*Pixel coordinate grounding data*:
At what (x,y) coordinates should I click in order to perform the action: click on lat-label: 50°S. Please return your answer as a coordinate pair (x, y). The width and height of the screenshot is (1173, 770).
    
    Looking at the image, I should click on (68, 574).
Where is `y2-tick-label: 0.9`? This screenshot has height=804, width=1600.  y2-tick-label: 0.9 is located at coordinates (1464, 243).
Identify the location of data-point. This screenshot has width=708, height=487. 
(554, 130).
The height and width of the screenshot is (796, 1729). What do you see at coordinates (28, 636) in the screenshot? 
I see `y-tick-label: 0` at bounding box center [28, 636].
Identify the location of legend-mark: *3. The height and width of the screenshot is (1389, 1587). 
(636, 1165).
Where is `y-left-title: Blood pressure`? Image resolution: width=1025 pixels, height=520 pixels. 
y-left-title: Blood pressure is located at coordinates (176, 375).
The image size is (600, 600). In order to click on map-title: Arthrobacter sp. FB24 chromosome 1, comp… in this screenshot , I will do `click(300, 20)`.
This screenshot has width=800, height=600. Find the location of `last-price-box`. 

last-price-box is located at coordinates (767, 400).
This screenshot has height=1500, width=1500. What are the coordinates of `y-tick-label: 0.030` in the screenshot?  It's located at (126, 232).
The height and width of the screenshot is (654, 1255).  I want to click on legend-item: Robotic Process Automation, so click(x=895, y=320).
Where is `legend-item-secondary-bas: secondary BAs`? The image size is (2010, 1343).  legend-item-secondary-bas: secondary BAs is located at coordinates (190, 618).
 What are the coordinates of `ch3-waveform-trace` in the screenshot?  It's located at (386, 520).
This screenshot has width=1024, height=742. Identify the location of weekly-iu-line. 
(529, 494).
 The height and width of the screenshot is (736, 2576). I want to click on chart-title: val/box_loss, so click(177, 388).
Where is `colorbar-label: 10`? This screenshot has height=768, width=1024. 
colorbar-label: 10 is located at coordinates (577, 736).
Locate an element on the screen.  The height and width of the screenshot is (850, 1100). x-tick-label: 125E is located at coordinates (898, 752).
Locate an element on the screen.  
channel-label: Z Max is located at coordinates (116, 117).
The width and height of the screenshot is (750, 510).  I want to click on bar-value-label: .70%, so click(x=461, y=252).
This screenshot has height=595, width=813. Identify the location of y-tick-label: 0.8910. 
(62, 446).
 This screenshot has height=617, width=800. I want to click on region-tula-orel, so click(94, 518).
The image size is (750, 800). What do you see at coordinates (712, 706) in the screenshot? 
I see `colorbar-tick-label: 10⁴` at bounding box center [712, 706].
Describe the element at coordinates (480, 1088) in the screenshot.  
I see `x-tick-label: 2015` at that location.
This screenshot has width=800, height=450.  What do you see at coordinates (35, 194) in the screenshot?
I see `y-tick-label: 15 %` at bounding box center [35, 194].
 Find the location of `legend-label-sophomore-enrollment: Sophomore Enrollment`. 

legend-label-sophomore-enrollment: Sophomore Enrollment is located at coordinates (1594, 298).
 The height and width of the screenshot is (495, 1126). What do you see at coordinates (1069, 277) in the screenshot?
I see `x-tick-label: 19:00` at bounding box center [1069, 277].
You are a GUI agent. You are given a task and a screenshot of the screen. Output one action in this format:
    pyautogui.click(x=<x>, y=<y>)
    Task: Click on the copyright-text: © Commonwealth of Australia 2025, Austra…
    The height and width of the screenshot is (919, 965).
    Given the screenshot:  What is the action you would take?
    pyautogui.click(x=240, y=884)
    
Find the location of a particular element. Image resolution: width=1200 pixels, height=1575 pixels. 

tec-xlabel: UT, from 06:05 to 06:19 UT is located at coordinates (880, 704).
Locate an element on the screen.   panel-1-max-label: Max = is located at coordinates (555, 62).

*ACTIVITY*: Put every line of the rows above into a JSON list of strings, with one string per line and blank lines left out.

*OUTPUT FOR THIS TASK*:
[
  "At what (x,y) coordinates should I click in order to perform the action: click on lat-label: 50°S. Please return your answer as a coordinate pair (x, y). The width and height of the screenshot is (1173, 770).",
  "    Looking at the image, I should click on (68, 574).",
  "Where is `y2-tick-label: 0.9`? This screenshot has height=804, width=1600.  y2-tick-label: 0.9 is located at coordinates (1464, 243).",
  "Identify the location of data-point. This screenshot has width=708, height=487. ",
  "(554, 130).",
  "The height and width of the screenshot is (796, 1729). What do you see at coordinates (28, 636) in the screenshot? ",
  "I see `y-tick-label: 0` at bounding box center [28, 636].",
  "Identify the location of legend-mark: *3. The height and width of the screenshot is (1389, 1587). ",
  "(636, 1165).",
  "Where is `y-left-title: Blood pressure`? Image resolution: width=1025 pixels, height=520 pixels. ",
  "y-left-title: Blood pressure is located at coordinates (176, 375).",
  "The image size is (600, 600). In order to click on map-title: Arthrobacter sp. FB24 chromosome 1, comp… in this screenshot , I will do `click(300, 20)`.",
  "This screenshot has width=800, height=600. Find the location of `last-price-box`. ",
  "last-price-box is located at coordinates (767, 400).",
  "This screenshot has height=1500, width=1500. What are the coordinates of `y-tick-label: 0.030` in the screenshot?  It's located at (126, 232).",
  "The height and width of the screenshot is (654, 1255).  I want to click on legend-item: Robotic Process Automation, so click(x=895, y=320).",
  "Where is `legend-item-secondary-bas: secondary BAs`? The image size is (2010, 1343).  legend-item-secondary-bas: secondary BAs is located at coordinates (190, 618).",
  " What are the coordinates of `ch3-waveform-trace` in the screenshot?  It's located at (386, 520).",
  "This screenshot has width=1024, height=742. Identify the location of weekly-iu-line. ",
  "(529, 494).",
  " The height and width of the screenshot is (736, 2576). I want to click on chart-title: val/box_loss, so click(177, 388).",
  "Where is `colorbar-label: 10`? This screenshot has height=768, width=1024. ",
  "colorbar-label: 10 is located at coordinates (577, 736).",
  "Locate an element on the screen.  The height and width of the screenshot is (850, 1100). x-tick-label: 125E is located at coordinates (898, 752).",
  "Locate an element on the screen.  ",
  "channel-label: Z Max is located at coordinates (116, 117).",
  "The width and height of the screenshot is (750, 510).  I want to click on bar-value-label: .70%, so click(x=461, y=252).",
  "This screenshot has height=595, width=813. Identify the location of y-tick-label: 0.8910. ",
  "(62, 446).",
  " This screenshot has height=617, width=800. I want to click on region-tula-orel, so click(94, 518).",
  "The image size is (750, 800). What do you see at coordinates (712, 706) in the screenshot? ",
  "I see `colorbar-tick-label: 10⁴` at bounding box center [712, 706].",
  "Describe the element at coordinates (480, 1088) in the screenshot.  ",
  "I see `x-tick-label: 2015` at that location.",
  "This screenshot has width=800, height=450.  What do you see at coordinates (35, 194) in the screenshot?",
  "I see `y-tick-label: 15 %` at bounding box center [35, 194].",
  " Find the location of `legend-label-sophomore-enrollment: Sophomore Enrollment`. ",
  "legend-label-sophomore-enrollment: Sophomore Enrollment is located at coordinates (1594, 298).",
  " The height and width of the screenshot is (495, 1126). What do you see at coordinates (1069, 277) in the screenshot?",
  "I see `x-tick-label: 19:00` at bounding box center [1069, 277].",
  "You are a GUI agent. You are given a task and a screenshot of the screen. Output one action in this format:",
  "    pyautogui.click(x=<x>, y=<y>)",
  "    Task: Click on the copyright-text: © Commonwealth of Australia 2025, Austra…",
  "    The height and width of the screenshot is (919, 965).",
  "    Given the screenshot:  What is the action you would take?",
  "    pyautogui.click(x=240, y=884)",
  "Find the location of a particular element. Image resolution: width=1200 pixels, height=1575 pixels. ",
  "tec-xlabel: UT, from 06:05 to 06:19 UT is located at coordinates (880, 704).",
  "Locate an element on the screen.   panel-1-max-label: Max = is located at coordinates (555, 62)."
]